La commission Européenne prépare un nouveau règlement bio mais le secteur s’y oppose

Il y a quelque temps, la Commission Européenne a présenté un projet de loi de nouveau règlement pour l’agriculture biologique. Il doit entrer en vigueur dès 2017. Les réactions dans le secteur sont plutôt négatives, bien que certains aspects  du projet de loi soient bien reçus.

Avec sa proposition, la Commission veut mettre un terme à de nombreuses dérogations pour aller vers un principe de 100% bio. Les coûts administratifs pour les petits agriculteurs bio devraient être allégés. Dans le même temps, les procédures devraient être plus strictes pour l’importation hors de l’UE et à l’inverse, il s’agit d’améliorer le potentiel du secteur biologique à l’export.

Les analyses de résidusMarche landschap

La partie la plus remarquable du projet est  l’introduction de valeurs maximales pour les substances interdites en bio. Ainsi, les produits biologiques qui ne respectent pas la norme, seraient déclassés et ne pourraient plus être vendus comme bio. Cette règle marquerait la fin d’un principe encore valable aujourd’hui : à savoir que le bio est la garantie d’une méthode de culture, d’élevage et de transformation. Dorénavant, le label bio serait lié aux résultats d’analyses et cela provoque beaucoup de résistance et de perplexité dans le secteur bio.
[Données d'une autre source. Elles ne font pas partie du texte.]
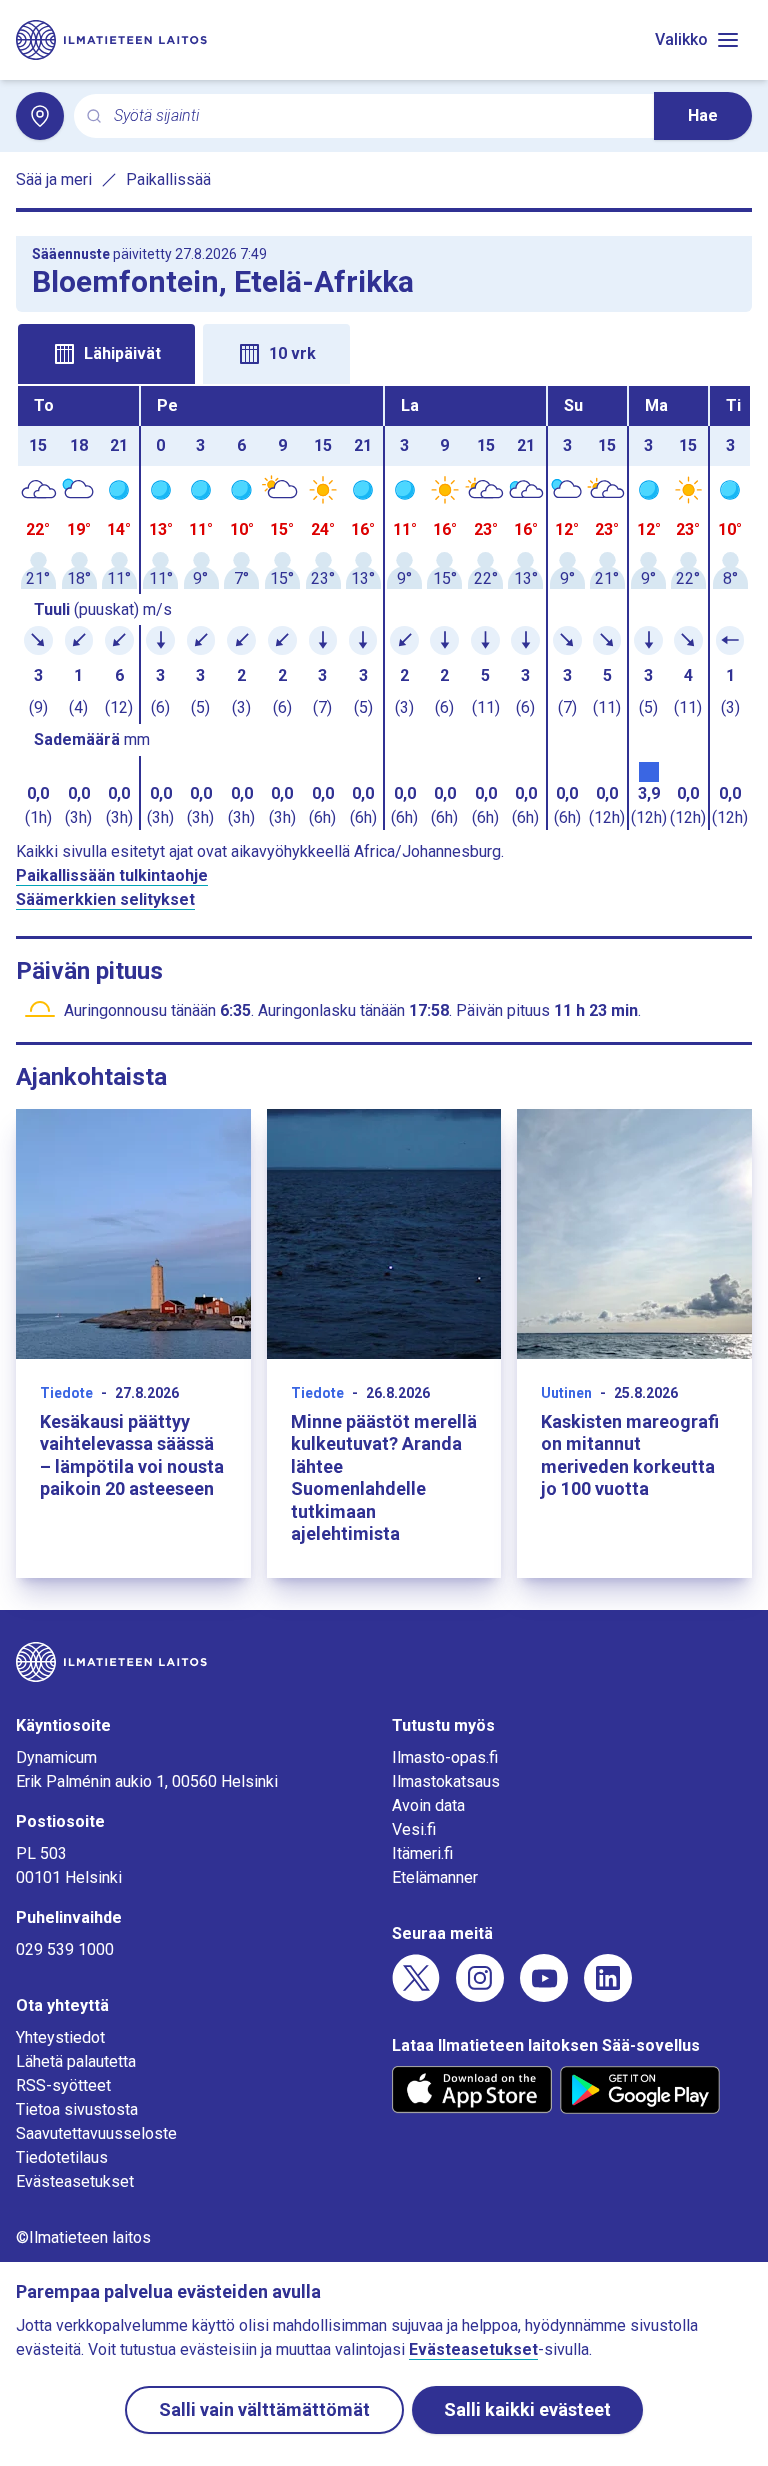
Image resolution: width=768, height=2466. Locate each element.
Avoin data (428, 1805)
Dans ce cas, la question serait quelle norme fixer pour les analyses de résidus dans l’alimentation bio. La proposition se réfère aux normes pour l’alimentation pour bébés qui mettent la barre à 0,01 mg/kg pour les résidus de pesticides. Différents acteurs du secteur bio font des objections techniques et de principe. Car ce seuil est très sévère et parfois même non mesurable. Cette évolution est de nature à nuire au développement du bio, alors que le projet de loi veut au contraire aider à développer le bio.

Dû à diverses contaminations, parfois aussi à des fraudes, il arrive qu’on retrouve des résidus de pesticides dans les produits bio. Quand la valeur mesurée est de 1,5 fois la valeur mesurable minimale, le produit est déclassé, il ne peut plus être vendu comme bio et une investigation doit être menée pour identifier la cause de la pollution. Mais c’est seulement en Belgique et en Italie que le législateur a fixé des normes précises pour le déclassement du bio sur la base d’analyses de résidus.

La mixité

Un autre point inquiète beaucoup les professionnels, notamment en France. Il s’agit de la suppression totale de la mixité, c'est-à-dire de la « cohabitation » bio et non bio. Certes, ce point vise à réduire les fraudes, mais de l’avis de tous, il faudra laisser du temps aux producteurs pour se mettre en règle. Néanmoins, les opérateurs d’aval craignent un moindre développement de la bio voire des déconversions. La mixité est notamment présente en cultures pérennes : certains fruits ou encore des cépages restent en conventionnel parce qu’il y a trop de problèmes techniques en bio.